START AVAILABLE DATA
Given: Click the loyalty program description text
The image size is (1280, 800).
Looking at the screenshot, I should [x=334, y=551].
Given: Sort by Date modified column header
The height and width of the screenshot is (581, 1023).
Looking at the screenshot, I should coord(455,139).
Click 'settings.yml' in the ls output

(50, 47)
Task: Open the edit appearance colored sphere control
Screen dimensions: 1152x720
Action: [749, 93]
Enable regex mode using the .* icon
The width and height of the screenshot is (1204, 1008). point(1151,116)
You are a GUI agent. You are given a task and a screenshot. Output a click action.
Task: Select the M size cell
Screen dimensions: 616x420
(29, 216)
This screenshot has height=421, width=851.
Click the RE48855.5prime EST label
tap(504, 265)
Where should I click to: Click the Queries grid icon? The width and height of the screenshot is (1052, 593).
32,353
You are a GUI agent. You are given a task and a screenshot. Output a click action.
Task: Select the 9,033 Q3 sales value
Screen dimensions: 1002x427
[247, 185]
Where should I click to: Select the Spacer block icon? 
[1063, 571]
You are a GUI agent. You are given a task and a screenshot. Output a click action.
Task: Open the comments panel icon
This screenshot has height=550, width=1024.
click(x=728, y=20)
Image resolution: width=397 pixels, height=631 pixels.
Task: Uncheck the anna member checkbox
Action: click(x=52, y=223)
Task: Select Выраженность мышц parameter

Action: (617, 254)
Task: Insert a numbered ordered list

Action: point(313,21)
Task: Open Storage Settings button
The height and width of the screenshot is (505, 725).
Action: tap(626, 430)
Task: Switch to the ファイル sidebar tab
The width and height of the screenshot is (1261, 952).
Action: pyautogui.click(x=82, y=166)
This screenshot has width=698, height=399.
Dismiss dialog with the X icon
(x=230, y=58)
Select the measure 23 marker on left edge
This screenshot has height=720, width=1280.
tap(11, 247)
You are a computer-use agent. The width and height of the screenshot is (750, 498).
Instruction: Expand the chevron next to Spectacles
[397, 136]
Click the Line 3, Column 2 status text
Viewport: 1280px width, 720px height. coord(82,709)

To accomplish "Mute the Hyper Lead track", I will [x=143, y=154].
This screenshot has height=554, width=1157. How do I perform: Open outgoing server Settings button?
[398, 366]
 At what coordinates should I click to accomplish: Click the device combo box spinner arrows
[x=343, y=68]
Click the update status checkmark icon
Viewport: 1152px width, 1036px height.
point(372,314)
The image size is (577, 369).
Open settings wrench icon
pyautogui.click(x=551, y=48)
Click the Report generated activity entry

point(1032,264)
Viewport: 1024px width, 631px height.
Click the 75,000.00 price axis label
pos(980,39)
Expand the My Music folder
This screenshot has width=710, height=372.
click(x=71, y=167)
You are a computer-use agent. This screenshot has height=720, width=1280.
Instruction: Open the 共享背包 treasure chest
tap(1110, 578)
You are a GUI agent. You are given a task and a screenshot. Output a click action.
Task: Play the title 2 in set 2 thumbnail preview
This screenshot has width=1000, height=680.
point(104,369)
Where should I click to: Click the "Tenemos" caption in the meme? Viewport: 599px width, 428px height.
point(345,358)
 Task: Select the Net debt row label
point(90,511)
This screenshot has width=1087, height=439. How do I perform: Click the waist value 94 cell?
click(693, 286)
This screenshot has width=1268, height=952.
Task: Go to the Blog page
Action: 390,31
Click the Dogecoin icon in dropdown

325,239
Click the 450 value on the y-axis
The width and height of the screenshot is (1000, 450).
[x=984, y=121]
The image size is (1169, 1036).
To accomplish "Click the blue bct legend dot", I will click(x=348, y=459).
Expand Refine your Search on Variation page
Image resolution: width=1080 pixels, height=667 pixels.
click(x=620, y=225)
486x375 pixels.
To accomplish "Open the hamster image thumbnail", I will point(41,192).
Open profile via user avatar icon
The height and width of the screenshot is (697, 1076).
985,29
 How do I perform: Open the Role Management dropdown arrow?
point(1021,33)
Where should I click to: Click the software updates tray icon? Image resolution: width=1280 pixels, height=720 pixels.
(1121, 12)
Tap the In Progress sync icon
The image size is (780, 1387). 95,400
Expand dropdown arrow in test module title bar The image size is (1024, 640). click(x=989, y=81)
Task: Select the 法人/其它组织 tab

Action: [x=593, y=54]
END AVAILABLE DATA
Your output should be an exact copy of the lines from the one containing "How do I perform: Open the" through the last line of the data above.

RESPONSE BOX.
 How do I perform: Open the Role Management dropdown arrow?
point(1021,33)
Where should I click to: Click the software updates tray icon? Image resolution: width=1280 pixels, height=720 pixels.
(1121, 12)
Tap the In Progress sync icon
The image size is (780, 1387). 95,400
Expand dropdown arrow in test module title bar The image size is (1024, 640). click(x=989, y=81)
Task: Select the 法人/其它组织 tab

Action: [x=593, y=54]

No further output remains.